“I think that you’re running scared,” Nina said, ignoring her, “but no one is sure why you came home.”
“Nina—”
“What happened in Chicago?”
“Nothing.”
“That’s a lie.”
“Nina, leave it alone.”
“I’m not really the leave it alone type, which means I will get it out of you. The surprise is your brothers haven’t.”
“Ouch!”
“Sorry. Like I said, you’ve got a forest up here, and it’s taking time to harvest.”
“You harvest crops, not trees or brows,” Zoe pointed out.
“She done?” Sawyer said from somewhere above her.
“Nearly.”
“That’s got to hurt,” he said. “Did she tell you why she came home yet?”
“Nope, but I tried.”
“You go on, Sawyer. I’ll see you at home. I’ll walk,” Zoe said. “And don’t talk about me like I’m not here.”

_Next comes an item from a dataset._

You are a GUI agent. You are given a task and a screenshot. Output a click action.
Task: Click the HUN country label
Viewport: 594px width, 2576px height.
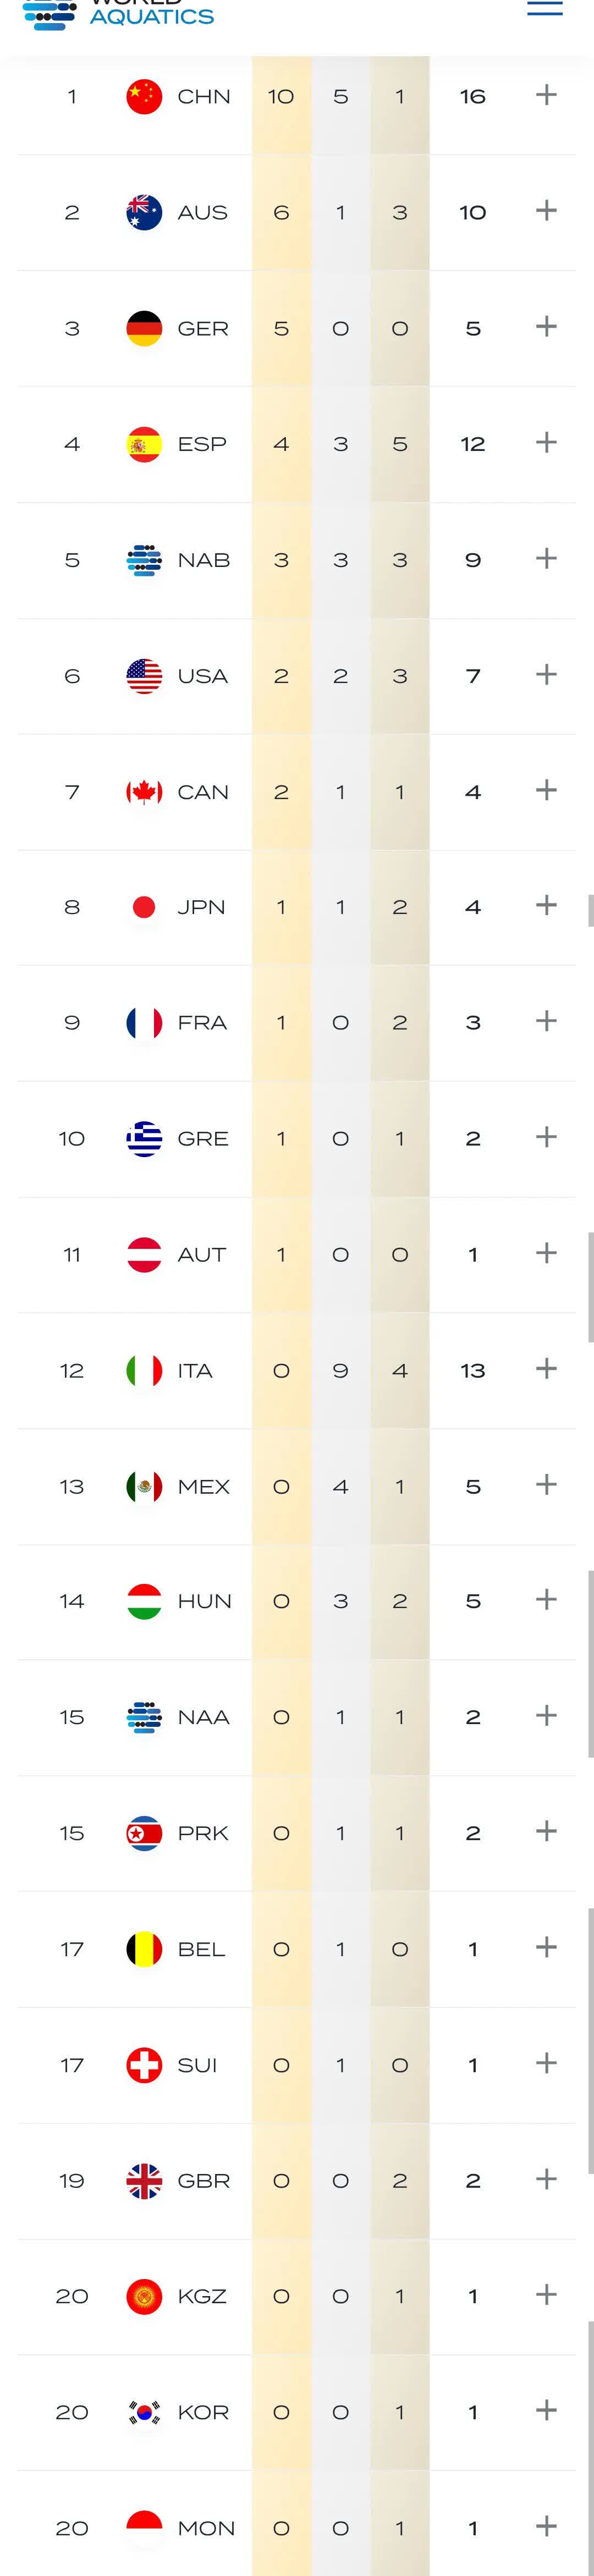click(204, 1601)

“I’ll wait,” he grunted. She then heard his large feet stomp away.
“It’s still a miracle to me that he and Birdie fell in love. You couldn’t get two more different people.”

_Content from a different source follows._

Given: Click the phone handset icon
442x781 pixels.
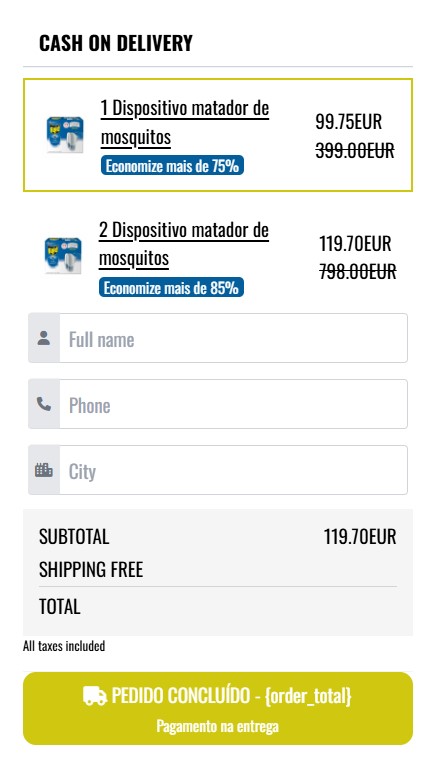Looking at the screenshot, I should (x=44, y=404).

“I know, but it works for both of them.” Thinking about her brother and Birdie always made Zoe smile.
Sawyer had come home to Lyntacky running from the hell that had been his life in LA, and he and Birdie had fallen in love. It was a beautiful thing.
“Right, that’s you done then, and your brows look amazing,” Nina said, raising the chair Zoe was sitting in. “We’re having drinks soon, and you’re telling me what’s going on with you, girl.”
Zoe sighed. Her choice to not tell people what had sent her home from Chicago wasn’t deliberate. It was just that if she talked, her brothers would find out and then want to fly there and kill the man responsible.
A small voice still niggled in her head that she should have spoken up when it happened, because surely there were other women the man had targeted. But he’d been too powerful, and no one would have believed anything she’d said.
“It will fester if you don’t talk,” Nina said.
“I’m leaving,” Zoe said, walking away. Her brother was waiting for her in the reception area. He was sitting on Birdie’s desk, and JD was standing behind it looking at the monitor.
“Take him away so my administrator can actually do some work,” he said. “They’re doing that eye thing that makes me want to puke.”
“It’s called love, shithead,” Sawyer said. He then kissed his girl, and they left.
Zoe didn’t look at JD. She just raised a hand and walked out the door.
His fingers had only brushed the skin of her arm and she’d wanted more, and Zoe needed to remember that. Remember he wasn’t a man to back off if she taunted him. If she didn’t want anyone knowing what they’d done and wanted to put their relationship back where it was, she needed to keep her distance from JD Hopper.
“In you get,” Sawyer said, opening the door to his pickup.
He then climbed in the driver’s side and started the engine, but he didn’t drive away. Instead, he stared out the windshield.